TEMPO.CO, Solo - Peringatan 20 tahun reformasi masih menyisakan pertanyaan yang belum terjawab soal keberadaan belasan aktivis prodemokrasi. Padahal, keluarga hanya ingin kejelasan soal nasib para aktivis tersebut.
"Bahkan sampai hari ini, nggak ada pengakuan siapa yang bawa Wiji Thukul pergi. Itu aja wis (permintaan saya), nggak usah bertele-tele. Aku nggak akan bales dia atau keluarganya," kata Sipon, istri Wiji Thukul, saat Tempo bertandang ke rumahnya di wilayah Kelurahan Jagalan, Jebres, Kota Surakarta, pada Selasa siang, 8 Mei 2018.
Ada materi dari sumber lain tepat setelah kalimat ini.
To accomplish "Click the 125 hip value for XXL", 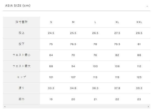I will (139, 77).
Wiji Thukul adalah salah satu aktivis yang hingga kini masih belum diketahui keberadaannya. Aktivis yang juga penyair itu hilang di awal 1998, menjelang jatuhnya rezim Orde Baru. Selain Wiji Thukul, aktivis lainnya yang masih hilang adalah Petrus Bima Anugrah, Herman Hendrawan, Suyat, Yani Afri, Sonny, Dedi Hamdun, Noval Al Katiri, Ismail, Ucok Siahaan, Hendra Hambali, Yadin Muhidin, dan Abdun Nasser.
Baca: 20 Tahun Reformasi, Sumarsih: Sayur Asam Tak Sempat Dimakan Wawan
Menjelang jatuhnya Soeharto pada Mei 1998, penculikan aktivis prodemokrasi dilakukan aparat militer, yakni Tim Mawar dari Komando Pasukan Khusus. Meski pada 1999 majelis hakim Mahkamah Militer Tinggi II Jakarta telah menjatuhkan vonis penjara 12-22 bulan terhadap 11 anggota Tim Mawar, sebutan untuk tim eksekutor penculikan aktivis, inisiatornya hingga kini belum terungkap. Dan, informasi ihwal keberadaan Wiji Thukul beserta para aktivis 1998 lain sampai sekarang masih senyap.
Dalam kurun 2000-2011, Dyah Sajirah yang akrab dipanggil Sipon, turut aktif berjuang bersama para penyintas dan keluarga korban pelanggaran Hak Asasi Manusia berat dalam peristiwa penghilangan orang secara paksa periode 1997-1998 berdasarkan hasil penyelidikan pro justisia Komisi Nasional HAM.
Kepada sang inisiator atau pencetus ide penculikan para aktivis prodemokrasi 1998, ibu dua anak dan nenek dari satu cucu itu hanya ingin menanyakan di mana keberadaan Wiji Thukul. "Kalau masih hidup, di mana tinggalnya. Kalau sudah meninggal, di mana kuburannya. Ada juga orang yang bilang Wiji Thukul sudah kaya raya dan punya istri banyak. Tapi saya tidak percaya kalau tidak melihat dengan mata kepala sendiri," kata Sipon.
Baca: 20 Tahun Reformasi, Cerita Yogya Plaza dan Korban Kerusuhan Mei
Bukan hanya memikirkan nasib Wiji Thukul, selama berjuang mencari keadilan di balik tragedi 1998, Sipon mengaku kepedihannya semakin bertambah setelah mengetahui penderitaan para orang tua yang kehilangan anaknya. "Mami Koto (Tuti Koto, ibu Yani Afri) dulu sampai bilang ke saya. Pon, saya matinya kapan. Saya sudah capek tidak ada kejelasan," kata Sipon.
"Lambat laun keluarga korban penculikan pada mati, seperti Mami Koto dan Bu Nur Hasanah (ibu Yadin Muhyidin). Aku melihat langsung penderitaan mereka, sudah nggak bisa lagi nahan sakit hatinya sampai mati," kata Sipon.
Setelah lelah dipingpong kesana kemari dalam upaya mencari kejelasan nasib Wiji Thukul, Sipon kini hanya berdoa meminta kekuatan untuk terus menanti itikad baik dari pemerintah, yakni untuk menunjukkan bukti-bukti jika benar suaminya dihilangkan secara paksa untuk membungkam suara kritisnya.
"Kalau pemerintah beralasan tidak tahu, mungkin kami bisa legowo. Tapi ini ada pengungkapan dari Komnas HAM bahwa Wiji Thukul dihilangkan paksa. Saya ingat Usman Hamid dulu (sewaktu masih menjadi Ketua Harian KontraS) bilang pemerintah harus bertanggung jawab," kata Sipon.